P-464: Treatment Decision-Making in Patients Diagnosed With Multiple Myeloma

Introduction: Shared decision-making is an important component in patient-centered healthcare, particularly for patients with multiple myeloma (MM) seeking individualized treatment options. In this study, we assessed how patients and caregivers make decisions related to stem-cell transplantation (SCT) and identified unmet needs in this process.

Methods: Adult patients diagnosed with MM who received SCT within the past 5 years or their caregivers were recruited to participate in virtual structured 2-hour focus group discussions through involvement in a Patient Engagement Research Council focused on experiences with SCT. Discussions focused on information sources, patient understanding of SCT, conversations with doctors and families, and how these factors contributed to decision-making.

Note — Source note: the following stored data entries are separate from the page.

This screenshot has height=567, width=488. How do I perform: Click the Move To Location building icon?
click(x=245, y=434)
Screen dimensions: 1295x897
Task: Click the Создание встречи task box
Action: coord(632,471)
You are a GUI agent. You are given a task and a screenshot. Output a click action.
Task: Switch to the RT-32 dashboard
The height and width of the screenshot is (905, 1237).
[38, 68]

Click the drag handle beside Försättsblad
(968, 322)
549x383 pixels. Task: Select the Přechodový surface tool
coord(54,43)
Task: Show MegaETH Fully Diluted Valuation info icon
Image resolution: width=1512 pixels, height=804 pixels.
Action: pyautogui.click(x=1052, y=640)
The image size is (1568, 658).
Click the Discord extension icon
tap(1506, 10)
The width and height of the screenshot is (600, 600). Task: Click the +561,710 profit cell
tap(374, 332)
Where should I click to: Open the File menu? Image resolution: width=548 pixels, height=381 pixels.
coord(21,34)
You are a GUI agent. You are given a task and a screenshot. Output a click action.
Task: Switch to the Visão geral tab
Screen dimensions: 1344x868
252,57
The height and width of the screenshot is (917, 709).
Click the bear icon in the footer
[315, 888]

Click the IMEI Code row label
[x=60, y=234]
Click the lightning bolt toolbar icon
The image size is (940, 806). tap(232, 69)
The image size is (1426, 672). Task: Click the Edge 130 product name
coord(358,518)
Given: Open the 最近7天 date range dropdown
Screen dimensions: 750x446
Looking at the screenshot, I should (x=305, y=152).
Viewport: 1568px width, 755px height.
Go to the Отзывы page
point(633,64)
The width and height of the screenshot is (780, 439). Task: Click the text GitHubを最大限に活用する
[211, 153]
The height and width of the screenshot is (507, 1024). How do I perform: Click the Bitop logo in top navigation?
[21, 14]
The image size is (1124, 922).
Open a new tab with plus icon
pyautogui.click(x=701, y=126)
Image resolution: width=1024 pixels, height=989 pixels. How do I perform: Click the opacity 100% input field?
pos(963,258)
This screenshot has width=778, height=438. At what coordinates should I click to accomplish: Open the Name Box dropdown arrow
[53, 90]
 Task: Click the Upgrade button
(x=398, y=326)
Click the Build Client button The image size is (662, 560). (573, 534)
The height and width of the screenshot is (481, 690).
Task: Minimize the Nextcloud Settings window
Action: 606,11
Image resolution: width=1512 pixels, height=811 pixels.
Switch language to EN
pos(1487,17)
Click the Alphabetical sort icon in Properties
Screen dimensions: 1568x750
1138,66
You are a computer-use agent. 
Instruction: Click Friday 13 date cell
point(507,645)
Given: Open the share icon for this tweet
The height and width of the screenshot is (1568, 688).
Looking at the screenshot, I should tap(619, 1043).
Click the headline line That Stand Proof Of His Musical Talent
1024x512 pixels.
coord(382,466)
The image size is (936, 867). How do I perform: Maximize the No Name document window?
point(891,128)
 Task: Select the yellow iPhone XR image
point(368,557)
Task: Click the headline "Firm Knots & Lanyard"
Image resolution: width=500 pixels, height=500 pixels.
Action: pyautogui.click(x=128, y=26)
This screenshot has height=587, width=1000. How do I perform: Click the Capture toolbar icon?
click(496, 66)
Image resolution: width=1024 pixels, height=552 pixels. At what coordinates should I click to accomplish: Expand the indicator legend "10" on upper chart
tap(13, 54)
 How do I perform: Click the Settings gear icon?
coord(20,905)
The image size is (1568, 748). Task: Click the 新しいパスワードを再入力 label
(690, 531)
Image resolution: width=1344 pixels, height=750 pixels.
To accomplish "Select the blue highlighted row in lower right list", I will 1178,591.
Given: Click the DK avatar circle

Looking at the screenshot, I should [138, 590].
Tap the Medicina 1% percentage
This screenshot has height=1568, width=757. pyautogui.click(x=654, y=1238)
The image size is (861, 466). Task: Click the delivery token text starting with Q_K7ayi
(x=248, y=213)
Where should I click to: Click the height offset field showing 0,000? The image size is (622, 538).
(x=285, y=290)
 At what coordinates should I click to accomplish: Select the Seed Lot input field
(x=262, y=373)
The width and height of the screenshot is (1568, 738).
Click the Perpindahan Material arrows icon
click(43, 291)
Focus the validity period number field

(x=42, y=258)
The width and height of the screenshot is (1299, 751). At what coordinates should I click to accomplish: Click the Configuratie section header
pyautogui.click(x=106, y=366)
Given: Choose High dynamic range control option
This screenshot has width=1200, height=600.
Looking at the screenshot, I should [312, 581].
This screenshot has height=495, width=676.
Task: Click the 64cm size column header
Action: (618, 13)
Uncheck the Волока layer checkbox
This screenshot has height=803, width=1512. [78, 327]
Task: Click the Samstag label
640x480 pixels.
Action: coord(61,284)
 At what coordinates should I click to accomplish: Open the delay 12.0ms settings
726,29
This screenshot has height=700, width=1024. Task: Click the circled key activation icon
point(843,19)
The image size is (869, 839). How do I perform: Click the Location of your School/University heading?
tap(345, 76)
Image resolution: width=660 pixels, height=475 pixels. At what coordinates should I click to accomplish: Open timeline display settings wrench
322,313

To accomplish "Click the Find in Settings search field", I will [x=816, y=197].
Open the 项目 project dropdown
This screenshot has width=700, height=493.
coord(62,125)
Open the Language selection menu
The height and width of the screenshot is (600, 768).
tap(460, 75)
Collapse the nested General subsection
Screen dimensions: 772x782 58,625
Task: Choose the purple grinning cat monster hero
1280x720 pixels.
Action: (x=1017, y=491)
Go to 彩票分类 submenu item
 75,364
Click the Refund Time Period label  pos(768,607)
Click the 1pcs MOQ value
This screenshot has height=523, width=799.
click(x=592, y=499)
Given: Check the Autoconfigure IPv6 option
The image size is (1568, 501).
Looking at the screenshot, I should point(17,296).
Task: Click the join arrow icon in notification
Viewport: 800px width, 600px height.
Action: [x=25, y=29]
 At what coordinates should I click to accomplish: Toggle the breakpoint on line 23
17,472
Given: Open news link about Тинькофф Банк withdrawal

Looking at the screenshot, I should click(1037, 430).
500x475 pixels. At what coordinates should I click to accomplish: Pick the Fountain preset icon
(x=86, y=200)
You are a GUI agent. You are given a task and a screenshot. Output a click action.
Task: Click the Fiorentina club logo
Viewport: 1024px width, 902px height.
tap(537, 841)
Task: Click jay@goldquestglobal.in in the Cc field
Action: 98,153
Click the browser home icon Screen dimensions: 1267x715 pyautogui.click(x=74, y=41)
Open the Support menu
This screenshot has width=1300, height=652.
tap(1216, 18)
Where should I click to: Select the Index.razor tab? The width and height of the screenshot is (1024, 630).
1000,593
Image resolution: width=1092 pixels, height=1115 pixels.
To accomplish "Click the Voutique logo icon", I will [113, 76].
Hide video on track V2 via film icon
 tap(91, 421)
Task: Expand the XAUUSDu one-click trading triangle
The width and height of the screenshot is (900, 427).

Results: Discussions included 17 participants (14 patients, 3 caregivers). Approximately half of all participants (n=9, 53%) were < 60 years old, and 70% were female (n=12). Participants came from diverse racial/ethnic backgrounds (White, n=5; Black, n=6; other ethnic groups, n=6) and varied in educational experience (postgraduate, n=4; college graduate or some college, n=11; high school, n=2). Almost all participants learned about SCT from their oncologist or hematologist early in treatment planning, when SCT was presented as the expected treatment course. Although around half of the participants recalled initially having limited knowledge of SCT, many sought information from outside organizations (eg, foundations/societies, patient support groups); some received resources from their doctor. Key factors considered before deciding to proceed with SCT included long-term health impacts, side effects, and logistical or financial concerns. Participants spoke with their doctors about the SCT treatment process and potential risks and outcomes; family members were consulted regarding caregiving or logistical support needs. Decisions related to SCT were often made quickly; 2 patients made the decision on the day of diagnosis or within a few weeks. Approximately two-thirds of participants reported that they never considered, or were never offered, other treatment options. Participants recalled feeling nervous before their decision, followed by feelings of relief or hopefulness after deciding to undergo SCT. Four participants desired more information about the SCT process, particularly the recovery period, and 2 participants recalled feeling overwhelmed during decision-making. However, participants overall felt that they were adequately informed about SCT, and none regretted their decision to undergo SCT.

Conclusions: Patients deciding to undergo SCT for MM drew on multiple information sources during the decision-making process but relied heavily on doctors’ recommendations. Shared decision-making between patients, families, and providers—including education and discussion of alternative options and recovery—is important for patients facing a complex treatment process.